FG call for child benefit cut sparks Cabinet war

Burton under pressure to secure €440m savings at her department

Joan Burton
Joan Burton

DANIEL McCONNELL and JOHN DRENNAN

The Cabinet is ending the political term at war over Fine Gael demands that child benefit be cut again, but Labour's Joan Burton is insisting that no such cuts will be tolerated.

The Social Protection Minister told the Sunday Independent: "Child benefit is hugely important and neither I, nor the Tanaiste for that matter, expect there will be cuts."

However, it can also be revealed that officials in the Department of Public Expenditure believe that for a cuts target of €440m to be achieved Ms Burton will have to slash child benefit again.

Last week two Fine Gael ministers delivered a strong attack on what they claimed was Ms Burton's "failure" to deliver "reforms" in her department "despite much talk". In an apparent attempt to equate "cuts" with "reform", Fine Gael is demanding she makes the €440m in cuts on Budget day, as required by the Troika.

Fine Gael frustrations at the alleged lack of reform have boiled over with ministers strongly criticising Ms Burton's "constant commentary" about reform "without achieving anything".

"She must make the cuts, no question. Joan is a great woman for talking a good game, but what has she done?" one senior Fine Gael minister said.

Another Fine Gael minister said Ms Burton has "simply failed to deliver the reforms she promised", adding that this alleged failure was "sapping the Government of its authority".

"She has to make the cuts. It just wouldn't be fair to those working if she didn't. Where are the reforms?" the minister said.

But in return, Ms Burton has laid her political authority and that of Tanaiste Eamon Gilmore on the line and warned that there will be no cuts to child benefit in the next Budget. She had previously stated that she won't be able to meet the cuts target but is adamant that child benefit will not be cut.

Acknowledging the pressure she is under from her coalition partners, Ms Burton said: "Do Fine Gael or the two Finance Departments have different views? Almost certainly."

Defending her intention to retain the benefit at its current level, Ms Burton said: "For families mired in mortgage debt, child benefit not only keeps them above the surface but is also the only payment they receive from the State."

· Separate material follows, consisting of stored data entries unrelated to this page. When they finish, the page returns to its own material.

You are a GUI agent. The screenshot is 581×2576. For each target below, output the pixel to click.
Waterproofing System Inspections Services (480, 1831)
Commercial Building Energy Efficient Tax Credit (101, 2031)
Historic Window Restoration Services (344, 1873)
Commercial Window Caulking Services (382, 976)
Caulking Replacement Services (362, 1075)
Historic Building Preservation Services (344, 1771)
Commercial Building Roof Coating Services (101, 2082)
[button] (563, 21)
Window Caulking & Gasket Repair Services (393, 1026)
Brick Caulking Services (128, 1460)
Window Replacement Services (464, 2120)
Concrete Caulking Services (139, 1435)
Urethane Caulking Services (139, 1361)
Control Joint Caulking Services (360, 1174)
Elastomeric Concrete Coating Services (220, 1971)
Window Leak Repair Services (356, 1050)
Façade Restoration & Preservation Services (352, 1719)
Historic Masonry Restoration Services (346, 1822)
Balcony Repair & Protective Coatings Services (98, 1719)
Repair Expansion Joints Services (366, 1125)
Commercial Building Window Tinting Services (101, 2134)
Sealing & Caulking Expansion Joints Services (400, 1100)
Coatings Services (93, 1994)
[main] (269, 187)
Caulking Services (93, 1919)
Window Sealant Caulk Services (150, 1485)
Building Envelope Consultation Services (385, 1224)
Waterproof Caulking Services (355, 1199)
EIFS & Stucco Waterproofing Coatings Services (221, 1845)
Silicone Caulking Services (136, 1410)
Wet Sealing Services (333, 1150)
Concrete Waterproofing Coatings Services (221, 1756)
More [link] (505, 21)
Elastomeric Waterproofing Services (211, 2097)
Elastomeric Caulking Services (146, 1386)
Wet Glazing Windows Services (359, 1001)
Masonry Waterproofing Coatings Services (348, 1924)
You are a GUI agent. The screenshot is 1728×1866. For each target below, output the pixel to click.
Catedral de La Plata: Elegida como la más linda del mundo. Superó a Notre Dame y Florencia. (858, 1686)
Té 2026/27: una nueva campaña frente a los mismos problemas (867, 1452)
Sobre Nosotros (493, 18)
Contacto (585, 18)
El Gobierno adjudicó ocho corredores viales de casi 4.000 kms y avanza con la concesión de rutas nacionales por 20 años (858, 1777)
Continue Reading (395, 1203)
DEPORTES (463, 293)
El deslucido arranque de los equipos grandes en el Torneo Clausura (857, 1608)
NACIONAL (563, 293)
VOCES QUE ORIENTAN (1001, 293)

Ms Burton's strong stance on retaining the benefit is supported by her Labour colleagues, who see it "as a red line issue". She has said she expects to secure the bulk of savings from "the taxation of social welfare benefits''.

It has also emerged that Finance Minister Michael Noonan's department is "targeting pensions and pensioners" as part of the €440m in cuts that Ms Burton is expected to deliver this year – but she is also hostile to that idea. She said: "I have been doing a lot of heavy lifting, three-and-a-half billion euro worth, the well is running dry."

She said: "Fine Gael is looking at everything but as to whether the Taoiseach is an enthusiast for cuts to pensions, I have my doubts."

Within government, the main focus now is on the top-level discussions between Mr Noonan and Brendan Howlin on the breakdown of how the €3.1bn adjustment pencilled in for the Budget will be achieved. Fine Gael is insisting on a two-to-one split in favour of spending cuts while Labour is demanding a half-and-half approach.

The Sunday Independent has learned that officials within Mr Howlin's department are also adamant that the €440m target be met by Ms Burton, and are of the view that to achieve that target a cut in child benefit will be required.

It has also been established that the overall budgetary arithmetic being worked on with the Department of Public Expenditure and Reform at present is on the basis that the cuts target will be met, thus increasing the pressure on Ms Burton.

This position is likely to place a further strain on relations between Ms Burton and Mr Howlin.

But it can also be revealed that Mr Howlin's officials are also furious that the Department of Health is "already play acting" over the numbers with an increasing belief that another major overrun in Health Minister James Reilly's department is inevitable.